- Type: Mine-Resistant Ambush Protected Vehicle
- Place of origin: Israel

Production history
- Manufacturer: Rafael Advanced Defense Systems / Protected Vehicles Incorporated
- No. built: 64

Specifications
- Mass: 15 tons
- Length: 5.9 m
- Width: 2.55 m
- Height: 2.35 m
- Crew: 1+10
- Main armament: Remote weapon system
- Engine: Cummins Diesel 315 HP
- Transmission: Allison
- Suspension: 4x4 wheeled
- Operational range: 600 km

= Golan Armored Vehicle =

The Golan Wheeled Armored Vehicle (גולן) is a prototype Israeli MRAP made by the Israeli Rafael Advanced Defense Systems jointly with Protected Vehicles Incorporated.

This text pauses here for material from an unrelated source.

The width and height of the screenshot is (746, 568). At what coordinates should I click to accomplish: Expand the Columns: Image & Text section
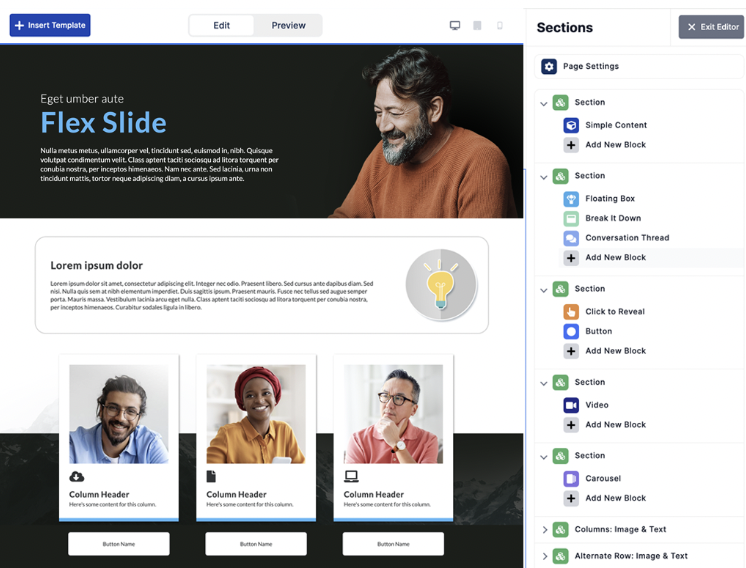545,530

The mission of the Golan is to provide maximum protection to its passengers and crew. The Golan platform may be adapted to serve as an armored personnel carrier, command vehicle, ambulance or intelligence collection vehicle. In the personnel carrier role, it has capacity of up to 10 soldiers.

The V shaped hull and vehicle body has been specifically designed to withstand mines and IED blasts. It is configurable to carry different levels of armor, from light passive armor to heavy reactive armor that can deflect RPGs. When equipped with reactive armor, the vehicle is the only MRAP vehicle able to defeat Explosively Formed Penetrators, the deadliest type of IED.

The US Marine Corps ordered 60 vehicles to be fielded during the Iraq war as Mine Resistant Ambush Protected Category 2 vehicles. It was being considered for large purchases both in the American and Israeli armed forces. The Golan was eliminated from the Marine Corps competition, and most of the vehicles will leave Marine service.